FORBES – Luis Rubio
LA INCAPACIDAD DE LA ECONOMÍA MEXICANA DE LOGRAR ALTAS TASAS DE CRECIMIENTO ha sido tema de controversia desde hace décadas. De hecho, al menos desde los setenta, no ha habido gobierno alguno que no haya emprendido alguna iniciativa orientada a estimular el crecimiento. Unos lo hicieron con gasto gubernamental financiado con deuda, otros con ambiciosas reformas y algunos más con una administración financiera estable y confiable. Aunque ha habido algunos años buenos, es patente el hecho de que el crecimiento ha sido sensiblemente inferior a las necesidades del país y a lo que los economistas estiman como factible. Este año, por ejemplo, las dos fuentes principales de crecimiento serán las exportaciones y el consumo interno, ambos producto de la economía estadounidense a través de las remesas que envían los mexicanos residentes allá y de las importaciones que realizan de fabricantes nacionales.
Hay un sinnúmero de diagnósticos que pretenden explicar el fenómeno. Unos enfatizan problemas de seguridad e infraestructura, otros argumentan la ausencia de Estado de derecho y de capacidad de hacer cumplir los contratos. No tengo duda que todos esos diagnósticos son parte del problema, pero me parece que hay un problema más profundo que explica al conjunto de una manera más convincente. Si uno observa el hecho de que la inversión del exterior crece a tasas sensiblemente superiores a la inversión nacional, no es difícil explicar porqué: mientras que la inversión del exterior goza de garantías legales sólidas gracias al TLC, la nacional es sumamente dependiente del humor del gobierno en turno. El hecho de que un gobierno tenga capacidad de influir constituye un factor sumamente obvio de que hay algo que está mal.
Mi impresión es que el problema de fondo que padecemos es que el país viene de una era en que el gobierno se constituyó a partir de un movimiento revolucionario y no ha dejado de actuar como tal. Es decir, a diferencia de los gobiernos que emanan de la sociedad o que pretenden responder a sus demandas y necesidades, el nuestro proviene del grupo que ganó la justa revolucionaria y que nunca se sintió obligado ante la población. Fidel Velázquez, el legendario líder obrero, afirmó en alguna ocasión que el gobierno “llegó por las armas y por las armas tendrán que quitarlo”. El punto es que nuestro sistema de gobierno no ha evolucionado hacia la democracia o la búsqueda de formas que le permitan profesionalizarse. Si uno observa la forma en que las reglas del juego (las reales, no las que están en las leyes y reglamentos) se modifican cada que entra una nueva administración, es difícil no concluir que existe un problema fundamental de falta de institucionalidad en la estructura gubernamental.
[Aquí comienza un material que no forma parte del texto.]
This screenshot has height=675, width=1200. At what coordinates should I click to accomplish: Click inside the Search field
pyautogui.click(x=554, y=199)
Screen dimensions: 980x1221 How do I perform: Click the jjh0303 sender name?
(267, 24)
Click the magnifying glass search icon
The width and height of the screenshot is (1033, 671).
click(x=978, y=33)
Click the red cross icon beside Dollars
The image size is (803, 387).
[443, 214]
El problema se ha agudizado en la medida en que el sistema se modificó a partir de los noventa cuando la primera gran reforma electoral llevó a que el sistema unipartidista pasara a ser de tres partidos. Es decir, la democracia mexicana ha dado importantes pasos en materia electoral, pero nunca abrió el sistema en términos de poder. Lo que las diversas reformas electorales a partir de 1996 hicieron fue abrir el sistema a dos nuevos actores, el PAN y el PRD, pero sin alterar la estructura del poder en la sociedad mexicana. Esto no es bueno ni malo, excepto que, fuera de incorporar a esos partidos en la estructura de poder, no mejoró la calidad del gobierno o la legitimidad del sistema. El hecho de que el crecimiento de la economía no haya mejorado lo dice todo.
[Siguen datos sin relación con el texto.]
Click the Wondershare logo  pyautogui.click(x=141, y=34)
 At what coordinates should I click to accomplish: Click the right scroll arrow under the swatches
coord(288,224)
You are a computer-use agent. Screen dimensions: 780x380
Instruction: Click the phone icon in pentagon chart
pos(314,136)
El problema de fondo es que no se pueden lograr los objetivos que se han perseguido a través de ese conjunto (disímbolo) de reformas sin que se modifique el sistema de gobierno, porque mucho de lo que impide la consecución de las reformas y su éxito se remite a la forma de funcionar (o no funcionar) de nuestro sistema político. El problema del poder se manifiesta de diversas maneras: en la conflictividad permanente, en la pésima calidad de la gobernanza que caracteriza igual al gobierno federal que al de los estados y municipios, en la falta de continuidad de las políticas públicas, en la inseguridad y la ausencia de un sistema judicial que resuelva los problemas cotidianos.
El problema es obvio y se manifiesta en los diagnósticos que se discuten en la arena pública, pero sólo se resolverá en la medida en que la sociedad obligue a los políticos a responder o que surja un liderazgo capaz de iniciar una construcción institucional moderna y funcional. Las elecciones recientes fueron un buen principio, pero el reto es enorme.